I new to thi site. I live in NH and am looking for a lathe that will allow me to work on rifles and other gunsmithing tasks. I prefer to stay with american made tools, and I have been looking for a heavy 10 or a clausing for the last year. There is a 10R for sale near my house. I believe that the spindle bore is 1-1/16" which would work for most of what I wanted to do.  Here is the listing for the lathe. I know it is belt drive and has virtually no tooling, Is it worth the drive to check out?

http://nh.craigslist.org/tls/3674790571.html


----------



## HarryG (Mar 20, 2013)

Before that drive, I'd be asking the seller for more pix (Bed rails, QC parts, etc.).
Based on those, might be worth talking to him on the phone to see if there's any flexibility in his pricing.


----------



## macrnr (Mar 20, 2013)

I believe the spindle bore is closer to 7/8". If I where looking for a machine to work on firearms, I would wait for a 10L.


----------



## Halligan142 (Mar 20, 2013)

This is the same guy I bought my 9 off of.  He sells machinery and does know what he's talking about.  Give him a call he'll answer all your questions and he's a decent guy.  I drove the 2 hrs there from MA for the 9"


----------



## stevecmo (Mar 20, 2013)

I hope those are short barrel rifles you work on.  )   That thing looks really short.  In that picture it looks like the carriage could only travel 8-10" or so.  I agree with macrnr, if you want a gunsmith lathe wait for a heavy ten that is long enough for the barrels you'll be working on.

Steve


----------



## ScrapMetal (Mar 20, 2013)

It looks pretty good from the one crappy pic but no change gears, he has the parts to make it a quick change but doesn't say what that would cost (or just how much trouble that might be).  No tooling with it and the bed is VERY short (personal preference, I like at least a 4 foot bed).
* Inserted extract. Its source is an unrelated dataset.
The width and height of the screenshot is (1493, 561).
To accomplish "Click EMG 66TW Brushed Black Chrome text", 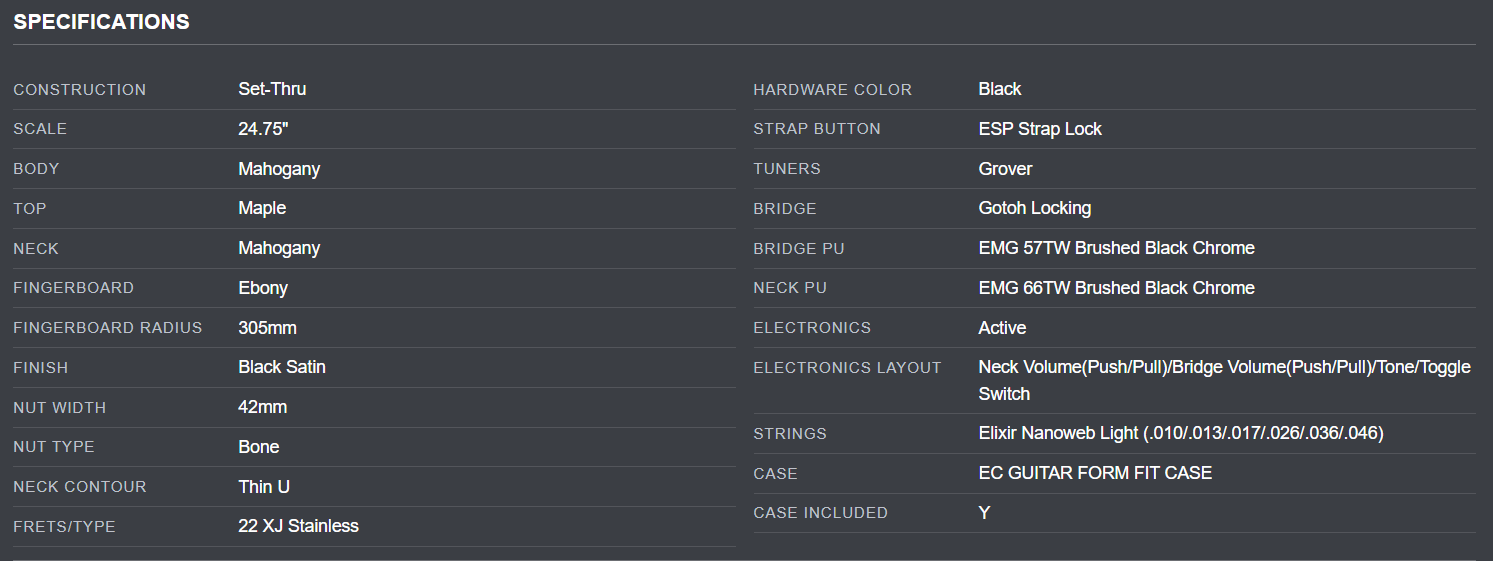I will pos(1116,288).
If you are set on it I would sure try and talk it down in price.

-Ron


----------



## wagostin (Mar 21, 2013)

Thanks everyone. I am going to be patient and wait for a bigger machine. It is very frustrating looking for an american or european machine that will suit my needs at a reasonable price. I have looked at a lot of machines that were too rough or too small. 


Thanks


----------



## macrnr (Mar 21, 2013)

It would be very frustrating to end up with a machine that couldn't do what you need.


----------



## GK1918 (Mar 22, 2013)

Ya but for $700 I cant get a set of tires for that.  Although short, not too much tooling it still would be a 
good start that can always be traded or sold.  And then if you bought evil bay change gears couple of
chucks and got your self around a grand your still in the ballpark.  Northeast isnt exactly known for being
machine heaven.  You just may have a long long wait for your ship to come in.  I am old enough to justify
all of my machine purchases have been I snooze I loose.  If I had second thoughts I would be standing
in an empty shop.  And of 40 yrs of my three lathes I have never seen any pop up locally, and if I do
Ill buy that one too.  And they are two 9As 4 1/2 bed never seen those around here and a GK mfd.1918
9 foot bed big ole silent flat belt, actually bought site unseen, and they are still serving us well.  All I
can advise Ya gotta start somewhere.          samuel


----------